Interesting, though, was that on Friday, Ngubane brought with him to Parliament Titus Mchunu of Mchunu Attorneys, the law firm hired by the SABC in 2014 to advise the broadcaster on the same report.

Mchunu sat behind Ngubane and from time to time they exchanged notes during the parliamentary meeting.

Mchunu told City Press that he was assisting Ngubane during the inquiry process because the issues related to his tenure as chairperson of the board.

“I was helping him then with his responses to the Public Protector’s provisional report. I am also assisting him here,” said Mchunu.
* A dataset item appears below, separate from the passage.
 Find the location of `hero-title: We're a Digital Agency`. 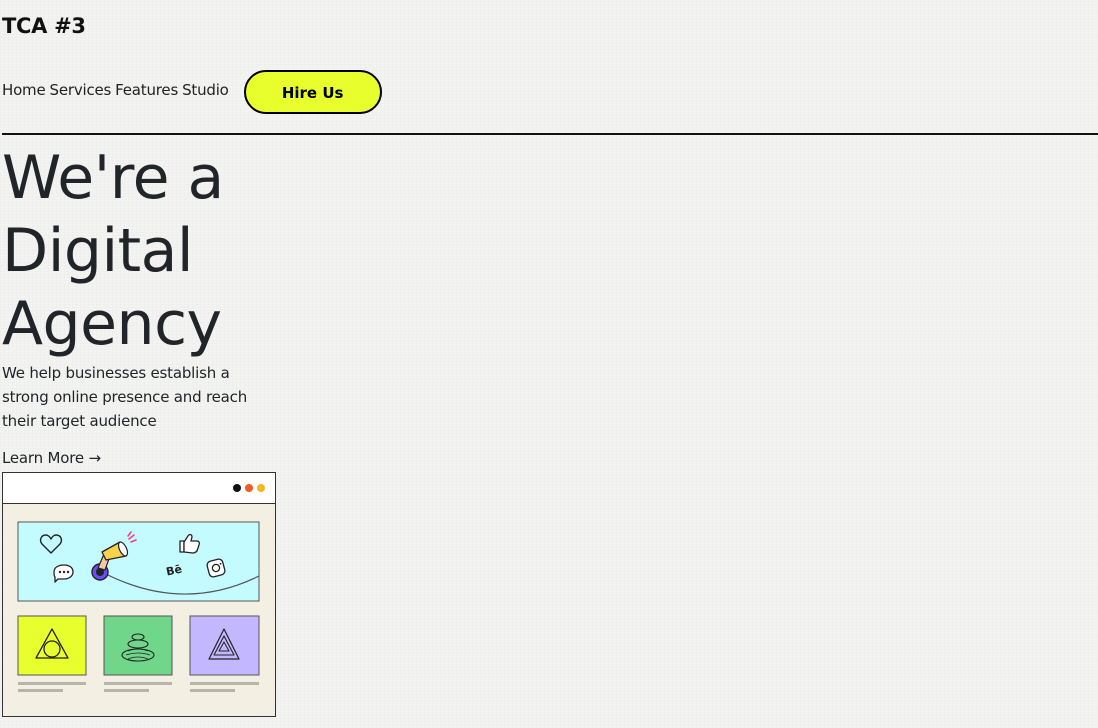

hero-title: We're a Digital Agency is located at coordinates (113, 252).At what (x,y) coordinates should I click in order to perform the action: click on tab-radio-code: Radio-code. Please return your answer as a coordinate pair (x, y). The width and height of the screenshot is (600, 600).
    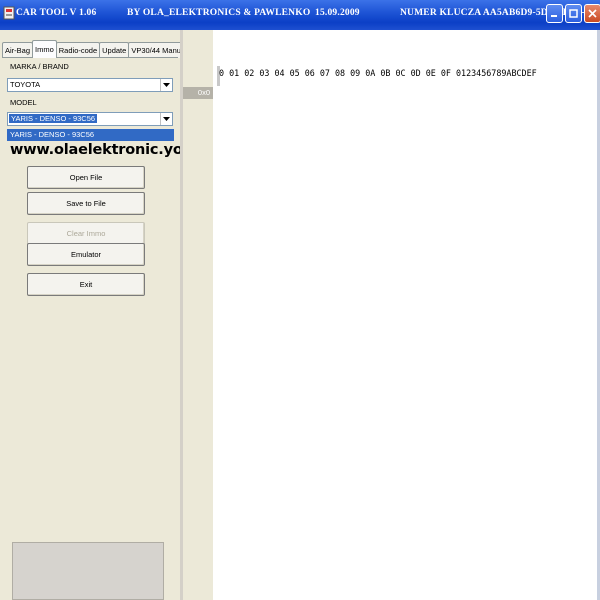
    Looking at the image, I should click on (78, 50).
Asked how he didn’t know much about Madonsela’s report when his lawyer was the same man who advised the SABC about it, Ngubane said: “He informed me now...we were discussing it and all that … He will probably take it on review for me,” he said in jest.
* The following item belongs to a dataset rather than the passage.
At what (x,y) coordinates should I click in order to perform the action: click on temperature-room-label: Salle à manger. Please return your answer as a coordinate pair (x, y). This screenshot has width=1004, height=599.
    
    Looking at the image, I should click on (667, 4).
Ngubane said he merely engaged Mchunu’s services in preparation for his appearance before Parliament.

MPs were shocked when they learnt of Mchunu’s involvement.

“If indeed he was the same guy that was asked to dissect that report, and today (on Friday)he sits to assist Doctor Ngubane who says he didn’t even read the report. It’s strange that he would have had a legal adviser that would not have even briefed him on it,” said Smith.

“I find it shocking that he had the gall to bring Mchunu to the committee. It appears he may have misled the committee and I would be looking at his testimony to the committee,” said Van Damme.